I open up my inbox and there's another deal-of-the-day email, promising 30% of my entire order at the store or the opportunity to win a once-in-a-lifetime dinner with a celebrity (airfare's on us!).
Two years ago, this scene would have described the barrage of daily marketing emails flooding your inbox from Groupon, the Gap or Target. Today, it's representative of the standard fare we get from the Obama and Romney campaigns.
Before 2012, there were tried and tested rules of political email. The messages mostly came as letters from the candidate or campaign manager, with a carefully worded "ask" and P.S. lines. It was traditional direct mail fundraising, brought to the Internet.
Today, campaign emails look a lot more like Groupon daily deals, and this is no coincidence. This is a function of staff -- Harper Reed, the Obama campaign's chief technology officer, came from Threadless -- and tons of data and optimization.
Campaign email in 2012 says mostly the same thing it said yesterday, and the day before, and the day before that, verging on harassment. The Romney campaign thought the market for last-minute impulse trips to the Republican convention was large enough that it's running a "Be There in Tampa" promotion almost all the way through Mitt Romney's acceptance speech. A cursory glance at Obama campaign emails over the last few weeks suggests a new title for President Obama is in order: Dinner Companion-in-Chief.
Compared to the same period four years ago, the Obama campaign is sending more than twice as many emails, and informative state-of-the-race missives from the campaign managers are practically gone. According to nycsouthpaw, where those Obama '08 emails had "data, strategy, and an air of knowingness," Obama 2012 emails are "hectoring, manipulative, full of angst, and there are just way more of them." A selection of subject lines: "SO COOL," "Up late" and my personal favorite: "(No subject)."
There is a simple reason for all of this: Because it works.
The Obama campaign does nothing if not a ton of testing. Reporters who have signed up with dozens of individual accounts report that the Obama campaign will test numerous subject lines in the first few minutes of an email send, until they settle on one version for the rest of the list. A culture of analytics is embedded through and through in Chicago, in every department from digital to field, and the campaign even has a Chief Scientist.
When you run your campaign based on data, the email that you in your gut as a digital strategist want to send is often sidelined in favor of the email with the broadest appeal, the one that beams a signal straight to the amygdala, screaming "Open me!" Another theme of winning campaign emails is flat-out fear -- "We're getting outspent!" or "You might miss out!" This draws from the lessons of behavioral science, where studies have long shown that people fear a potential loss more deeply than they appreciate a gain of the same magnitude.
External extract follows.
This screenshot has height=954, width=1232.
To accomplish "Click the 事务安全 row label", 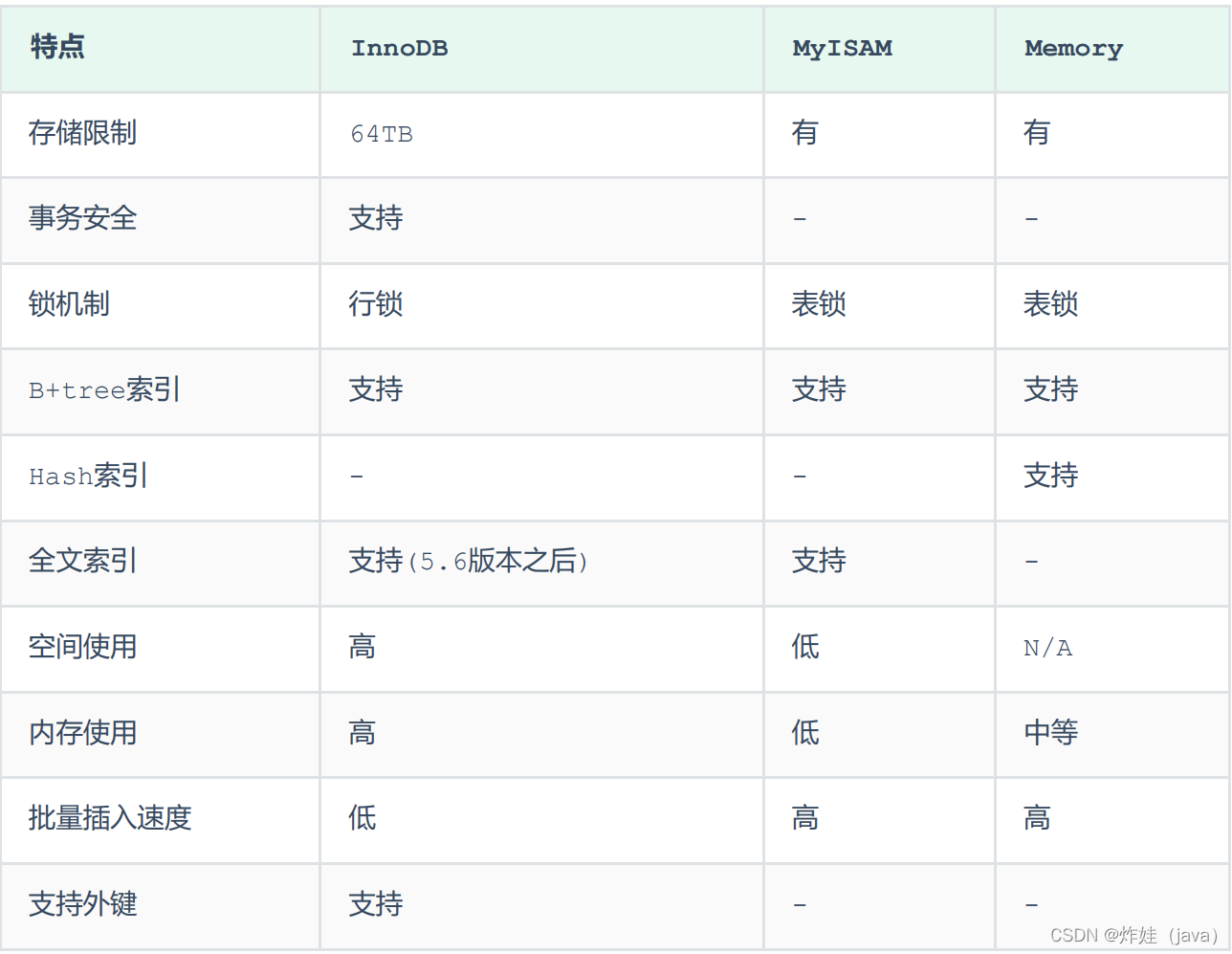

As a result of iterative testing (and in some cases, shameless copying), we are seeing campaign digital departments being run more and more like marketing departments for major brands, where all that matters is the bottom line revenue number. The tools one uses to drive that number look remarkably similar: graphics promoting flash sales at the campaign store, sweepstakes, and urgent deadlines.
As the Internet is enabling politics to borrow from brand marketing more easily, so too is business learning from politics. Long before the campaigns learned the optimization tricks of Madison Avenue, many were nonetheless able to run strong, well-funded campaigns on the backs of small contributors giving $10 and $50 at a time (the Obama 2008 campaign and the Scott Brown's 2010 upset campaign stand out as examples). These donors were not motivated by the deal of the day, but by a sense of purpose and a belief in the substance of the candidate's message.
Businesses of all sizes are learning the power of revenue models that replicate the small donor mindset of grassroots campaigns. Chick-fil-A's biggest grossing day grew out of a Facebook event urging everyone to visit its stores on August 1. Groupon itself was initially a website for political action. Though Andrew Mason's company later adopted a different model, the concept of a deal "tipping" if enough people signed on is drawn straight from political and nonprofit campaigns, where Howard Dean's 2004 campaign collected pledges that would be charged only if a majority of supporters voted to opt out of the public financing system.
We see this same model of revenue tied to collective action at work in other platforms like Kickstarter, which only charge your credit card if a project is successfully funded. And through crowdfunding, entire companies can be funded through a quasi-political campaign to get enough "supporters" to sign on.
The convergence of marketing and politics can do good things for both business and politics, but it's unlikely that, taking the long view, the current batch of campaign emails will be seen as shining moments in digital democracy. And long-term success is more than good subject lines. After all, these tactics helped Groupon through a period of hypergrowth -- but its stock price lately tells a different story.